EXERCISE GOAL
Scan the material and copy out each line where the word "info" occurs.
::::::::
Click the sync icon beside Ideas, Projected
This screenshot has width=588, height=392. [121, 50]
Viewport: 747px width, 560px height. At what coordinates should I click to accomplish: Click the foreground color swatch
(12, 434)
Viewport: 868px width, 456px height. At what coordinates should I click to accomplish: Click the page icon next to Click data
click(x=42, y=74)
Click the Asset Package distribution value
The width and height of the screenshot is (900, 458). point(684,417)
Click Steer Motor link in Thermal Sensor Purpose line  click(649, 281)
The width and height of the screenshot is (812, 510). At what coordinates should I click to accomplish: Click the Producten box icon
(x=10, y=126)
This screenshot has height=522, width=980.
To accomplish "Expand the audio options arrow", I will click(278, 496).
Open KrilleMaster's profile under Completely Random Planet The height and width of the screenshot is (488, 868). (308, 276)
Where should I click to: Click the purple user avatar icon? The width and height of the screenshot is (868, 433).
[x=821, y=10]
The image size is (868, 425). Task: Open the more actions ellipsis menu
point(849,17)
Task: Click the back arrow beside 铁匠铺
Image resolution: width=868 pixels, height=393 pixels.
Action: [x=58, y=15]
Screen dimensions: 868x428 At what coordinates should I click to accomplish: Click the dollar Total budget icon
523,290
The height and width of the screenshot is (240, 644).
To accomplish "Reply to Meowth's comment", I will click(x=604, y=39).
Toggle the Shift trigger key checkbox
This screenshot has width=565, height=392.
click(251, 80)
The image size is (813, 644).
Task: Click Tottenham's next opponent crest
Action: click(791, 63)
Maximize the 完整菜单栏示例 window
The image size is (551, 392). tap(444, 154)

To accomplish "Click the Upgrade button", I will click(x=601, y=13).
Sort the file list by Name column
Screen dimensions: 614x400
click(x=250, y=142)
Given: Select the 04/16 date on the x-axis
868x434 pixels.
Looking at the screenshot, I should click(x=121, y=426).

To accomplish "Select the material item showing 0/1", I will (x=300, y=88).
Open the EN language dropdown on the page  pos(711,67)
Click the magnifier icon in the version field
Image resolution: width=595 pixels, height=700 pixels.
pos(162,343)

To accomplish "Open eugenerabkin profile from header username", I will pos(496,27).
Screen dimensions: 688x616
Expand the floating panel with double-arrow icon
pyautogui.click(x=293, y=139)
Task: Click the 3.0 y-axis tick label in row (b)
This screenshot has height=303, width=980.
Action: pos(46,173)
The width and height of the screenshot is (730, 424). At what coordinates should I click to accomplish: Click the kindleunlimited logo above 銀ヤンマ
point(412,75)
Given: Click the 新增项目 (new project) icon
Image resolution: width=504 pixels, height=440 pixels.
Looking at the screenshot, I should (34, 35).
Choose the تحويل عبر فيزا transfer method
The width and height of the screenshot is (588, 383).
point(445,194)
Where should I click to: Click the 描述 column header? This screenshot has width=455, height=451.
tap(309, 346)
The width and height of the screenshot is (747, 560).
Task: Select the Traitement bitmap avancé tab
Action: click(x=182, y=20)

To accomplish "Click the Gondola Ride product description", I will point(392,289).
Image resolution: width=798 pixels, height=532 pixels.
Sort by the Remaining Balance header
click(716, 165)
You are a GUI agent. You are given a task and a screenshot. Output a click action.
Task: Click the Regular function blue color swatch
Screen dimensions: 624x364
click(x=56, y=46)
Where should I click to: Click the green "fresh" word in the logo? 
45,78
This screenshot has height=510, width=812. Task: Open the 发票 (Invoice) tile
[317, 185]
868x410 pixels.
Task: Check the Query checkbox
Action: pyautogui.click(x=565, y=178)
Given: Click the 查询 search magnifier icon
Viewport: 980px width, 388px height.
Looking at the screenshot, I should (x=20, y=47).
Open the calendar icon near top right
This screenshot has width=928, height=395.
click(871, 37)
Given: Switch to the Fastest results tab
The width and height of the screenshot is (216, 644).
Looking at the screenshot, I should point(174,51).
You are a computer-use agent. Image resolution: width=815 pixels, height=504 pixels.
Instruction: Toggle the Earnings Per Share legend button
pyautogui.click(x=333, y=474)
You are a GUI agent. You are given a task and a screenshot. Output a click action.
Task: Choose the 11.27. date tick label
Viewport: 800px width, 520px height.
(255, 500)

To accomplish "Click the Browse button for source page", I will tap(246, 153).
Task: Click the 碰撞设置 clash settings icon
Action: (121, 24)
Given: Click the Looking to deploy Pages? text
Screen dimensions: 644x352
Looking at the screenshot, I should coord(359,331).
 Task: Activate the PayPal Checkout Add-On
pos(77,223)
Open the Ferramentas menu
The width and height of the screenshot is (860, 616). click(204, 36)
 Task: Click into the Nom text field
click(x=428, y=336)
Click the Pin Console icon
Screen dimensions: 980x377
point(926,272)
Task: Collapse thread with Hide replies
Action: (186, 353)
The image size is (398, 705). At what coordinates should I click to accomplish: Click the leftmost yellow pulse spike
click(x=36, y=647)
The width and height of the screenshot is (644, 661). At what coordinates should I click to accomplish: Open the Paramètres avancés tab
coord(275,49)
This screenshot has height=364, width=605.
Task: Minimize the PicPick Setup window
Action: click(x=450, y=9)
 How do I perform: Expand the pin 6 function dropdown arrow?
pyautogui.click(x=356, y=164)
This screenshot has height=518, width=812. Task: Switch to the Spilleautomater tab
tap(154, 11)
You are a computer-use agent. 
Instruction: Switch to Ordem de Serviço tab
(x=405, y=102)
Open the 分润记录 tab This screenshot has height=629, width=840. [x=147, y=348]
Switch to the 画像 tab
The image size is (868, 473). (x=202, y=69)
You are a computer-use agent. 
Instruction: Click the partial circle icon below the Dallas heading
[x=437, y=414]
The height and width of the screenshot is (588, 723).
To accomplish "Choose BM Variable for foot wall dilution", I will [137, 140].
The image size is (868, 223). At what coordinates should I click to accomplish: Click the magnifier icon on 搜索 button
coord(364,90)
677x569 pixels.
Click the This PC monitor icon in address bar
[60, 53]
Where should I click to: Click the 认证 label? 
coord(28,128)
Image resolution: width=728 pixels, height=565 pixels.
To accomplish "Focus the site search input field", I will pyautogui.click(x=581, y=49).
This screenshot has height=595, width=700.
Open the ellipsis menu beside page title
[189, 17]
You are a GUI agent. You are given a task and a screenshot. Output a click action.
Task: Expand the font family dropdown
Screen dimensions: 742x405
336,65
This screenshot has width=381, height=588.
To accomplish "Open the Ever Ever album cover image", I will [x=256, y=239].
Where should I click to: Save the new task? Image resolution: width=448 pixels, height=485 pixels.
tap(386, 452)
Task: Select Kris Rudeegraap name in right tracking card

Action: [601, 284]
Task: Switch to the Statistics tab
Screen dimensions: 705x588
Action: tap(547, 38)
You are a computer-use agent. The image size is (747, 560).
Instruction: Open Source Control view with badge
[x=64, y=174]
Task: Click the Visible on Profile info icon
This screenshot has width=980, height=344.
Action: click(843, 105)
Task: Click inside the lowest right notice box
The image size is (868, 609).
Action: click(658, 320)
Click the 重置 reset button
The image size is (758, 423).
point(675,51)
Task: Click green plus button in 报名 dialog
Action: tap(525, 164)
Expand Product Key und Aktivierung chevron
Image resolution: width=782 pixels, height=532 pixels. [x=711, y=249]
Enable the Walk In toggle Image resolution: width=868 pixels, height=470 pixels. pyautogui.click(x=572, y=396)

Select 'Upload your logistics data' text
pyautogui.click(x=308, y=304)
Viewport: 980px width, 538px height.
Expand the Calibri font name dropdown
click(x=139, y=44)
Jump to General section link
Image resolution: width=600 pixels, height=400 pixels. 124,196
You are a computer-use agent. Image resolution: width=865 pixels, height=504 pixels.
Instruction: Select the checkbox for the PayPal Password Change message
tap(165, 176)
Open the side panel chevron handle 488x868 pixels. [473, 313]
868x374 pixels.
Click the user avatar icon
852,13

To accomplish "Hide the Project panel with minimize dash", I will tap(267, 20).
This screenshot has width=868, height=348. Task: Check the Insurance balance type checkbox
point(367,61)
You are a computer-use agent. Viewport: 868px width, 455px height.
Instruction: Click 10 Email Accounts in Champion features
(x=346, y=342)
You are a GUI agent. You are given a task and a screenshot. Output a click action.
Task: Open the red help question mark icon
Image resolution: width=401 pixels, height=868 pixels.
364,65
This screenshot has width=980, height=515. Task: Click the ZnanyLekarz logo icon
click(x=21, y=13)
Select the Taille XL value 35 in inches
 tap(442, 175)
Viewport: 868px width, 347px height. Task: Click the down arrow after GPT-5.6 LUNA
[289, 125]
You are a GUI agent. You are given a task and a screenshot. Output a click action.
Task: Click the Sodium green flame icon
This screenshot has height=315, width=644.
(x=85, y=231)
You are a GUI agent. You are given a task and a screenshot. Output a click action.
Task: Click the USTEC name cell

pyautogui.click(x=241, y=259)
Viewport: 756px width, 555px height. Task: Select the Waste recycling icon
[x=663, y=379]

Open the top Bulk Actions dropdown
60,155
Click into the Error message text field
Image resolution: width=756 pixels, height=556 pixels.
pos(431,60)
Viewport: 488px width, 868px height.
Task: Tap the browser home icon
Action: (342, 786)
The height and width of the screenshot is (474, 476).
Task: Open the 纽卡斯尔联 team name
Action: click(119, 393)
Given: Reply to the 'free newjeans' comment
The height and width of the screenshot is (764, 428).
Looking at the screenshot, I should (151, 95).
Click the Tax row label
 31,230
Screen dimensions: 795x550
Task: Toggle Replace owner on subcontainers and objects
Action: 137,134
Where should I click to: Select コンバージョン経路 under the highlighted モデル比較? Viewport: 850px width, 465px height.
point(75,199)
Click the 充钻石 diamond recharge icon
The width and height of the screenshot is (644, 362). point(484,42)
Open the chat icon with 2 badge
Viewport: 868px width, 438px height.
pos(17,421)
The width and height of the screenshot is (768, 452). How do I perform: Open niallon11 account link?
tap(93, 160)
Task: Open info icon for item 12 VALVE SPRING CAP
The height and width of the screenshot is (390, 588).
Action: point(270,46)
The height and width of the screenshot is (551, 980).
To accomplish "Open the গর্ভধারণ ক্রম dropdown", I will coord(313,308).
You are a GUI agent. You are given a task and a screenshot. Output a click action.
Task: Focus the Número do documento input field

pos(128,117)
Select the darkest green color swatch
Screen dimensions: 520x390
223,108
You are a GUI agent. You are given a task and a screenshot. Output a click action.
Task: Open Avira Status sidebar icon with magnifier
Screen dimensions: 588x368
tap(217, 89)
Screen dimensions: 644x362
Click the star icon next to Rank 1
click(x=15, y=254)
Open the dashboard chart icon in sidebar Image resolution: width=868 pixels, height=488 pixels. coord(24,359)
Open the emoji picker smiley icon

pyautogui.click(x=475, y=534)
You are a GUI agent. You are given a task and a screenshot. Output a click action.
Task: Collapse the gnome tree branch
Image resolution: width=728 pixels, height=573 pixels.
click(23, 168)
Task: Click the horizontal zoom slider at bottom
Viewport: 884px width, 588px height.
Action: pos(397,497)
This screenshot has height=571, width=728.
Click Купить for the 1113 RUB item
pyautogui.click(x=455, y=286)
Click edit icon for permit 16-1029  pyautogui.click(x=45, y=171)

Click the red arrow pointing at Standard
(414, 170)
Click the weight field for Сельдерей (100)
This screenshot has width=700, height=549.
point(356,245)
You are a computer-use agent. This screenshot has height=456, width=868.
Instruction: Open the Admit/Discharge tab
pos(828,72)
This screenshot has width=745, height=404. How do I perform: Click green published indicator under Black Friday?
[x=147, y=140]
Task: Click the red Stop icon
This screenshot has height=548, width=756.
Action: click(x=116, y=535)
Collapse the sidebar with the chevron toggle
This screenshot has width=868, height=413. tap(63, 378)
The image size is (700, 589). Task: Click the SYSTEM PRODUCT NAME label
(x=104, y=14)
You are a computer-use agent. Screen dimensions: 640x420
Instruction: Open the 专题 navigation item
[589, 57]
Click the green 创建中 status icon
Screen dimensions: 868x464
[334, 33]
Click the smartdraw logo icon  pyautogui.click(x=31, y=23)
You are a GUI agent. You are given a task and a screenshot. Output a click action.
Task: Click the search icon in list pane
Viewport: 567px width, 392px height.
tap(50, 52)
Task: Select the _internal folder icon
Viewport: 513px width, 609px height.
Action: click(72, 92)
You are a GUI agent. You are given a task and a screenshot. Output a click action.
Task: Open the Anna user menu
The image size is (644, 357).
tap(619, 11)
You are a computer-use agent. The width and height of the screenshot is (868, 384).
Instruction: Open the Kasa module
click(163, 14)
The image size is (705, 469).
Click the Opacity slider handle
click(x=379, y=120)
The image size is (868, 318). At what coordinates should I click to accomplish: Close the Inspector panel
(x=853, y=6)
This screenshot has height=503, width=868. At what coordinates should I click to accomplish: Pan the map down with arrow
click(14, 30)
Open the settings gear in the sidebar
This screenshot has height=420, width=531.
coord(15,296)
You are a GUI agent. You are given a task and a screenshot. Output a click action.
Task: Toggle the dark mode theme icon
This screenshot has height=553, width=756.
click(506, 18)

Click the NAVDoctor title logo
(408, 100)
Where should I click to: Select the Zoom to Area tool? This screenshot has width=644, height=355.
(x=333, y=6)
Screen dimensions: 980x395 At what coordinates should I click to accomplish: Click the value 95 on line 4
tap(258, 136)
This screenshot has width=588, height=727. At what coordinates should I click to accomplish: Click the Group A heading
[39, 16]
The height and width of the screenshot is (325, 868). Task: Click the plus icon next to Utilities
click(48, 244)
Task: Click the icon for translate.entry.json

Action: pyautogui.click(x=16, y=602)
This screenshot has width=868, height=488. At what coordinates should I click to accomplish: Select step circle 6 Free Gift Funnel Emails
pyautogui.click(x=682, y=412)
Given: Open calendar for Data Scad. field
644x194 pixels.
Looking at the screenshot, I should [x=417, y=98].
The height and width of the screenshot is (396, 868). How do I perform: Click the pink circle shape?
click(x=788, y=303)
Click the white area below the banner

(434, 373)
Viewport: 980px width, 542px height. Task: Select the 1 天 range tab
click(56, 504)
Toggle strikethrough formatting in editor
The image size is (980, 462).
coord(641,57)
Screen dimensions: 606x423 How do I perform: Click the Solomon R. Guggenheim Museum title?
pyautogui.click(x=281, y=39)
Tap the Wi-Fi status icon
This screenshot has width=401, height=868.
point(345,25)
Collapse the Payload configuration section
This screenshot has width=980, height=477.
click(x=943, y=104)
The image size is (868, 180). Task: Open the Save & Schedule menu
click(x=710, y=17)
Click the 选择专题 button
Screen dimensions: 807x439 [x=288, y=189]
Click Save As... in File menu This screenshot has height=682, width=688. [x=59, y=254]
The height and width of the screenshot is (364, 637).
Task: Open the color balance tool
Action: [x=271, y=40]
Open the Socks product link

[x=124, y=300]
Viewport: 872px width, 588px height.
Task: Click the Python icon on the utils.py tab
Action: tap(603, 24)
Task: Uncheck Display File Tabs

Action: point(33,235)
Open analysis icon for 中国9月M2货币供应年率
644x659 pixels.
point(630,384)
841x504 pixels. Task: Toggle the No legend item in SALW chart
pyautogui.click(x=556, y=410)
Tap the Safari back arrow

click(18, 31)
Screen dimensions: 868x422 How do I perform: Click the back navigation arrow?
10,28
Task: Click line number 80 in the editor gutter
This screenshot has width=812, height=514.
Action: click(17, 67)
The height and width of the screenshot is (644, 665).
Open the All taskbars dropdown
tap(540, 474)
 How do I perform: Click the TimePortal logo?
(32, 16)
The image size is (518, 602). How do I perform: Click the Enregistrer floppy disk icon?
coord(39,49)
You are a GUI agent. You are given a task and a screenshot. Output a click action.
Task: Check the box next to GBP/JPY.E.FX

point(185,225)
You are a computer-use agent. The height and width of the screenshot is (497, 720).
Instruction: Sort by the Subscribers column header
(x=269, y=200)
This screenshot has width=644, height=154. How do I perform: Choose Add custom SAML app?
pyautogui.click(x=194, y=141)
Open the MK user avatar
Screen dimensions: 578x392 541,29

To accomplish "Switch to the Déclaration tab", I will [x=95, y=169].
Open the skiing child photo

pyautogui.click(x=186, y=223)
::::::::
COMPLETED EXERCISE
Task: Click the Visible on Profile info icon
Task: Open info icon for item 12 VALVE SPRING CAP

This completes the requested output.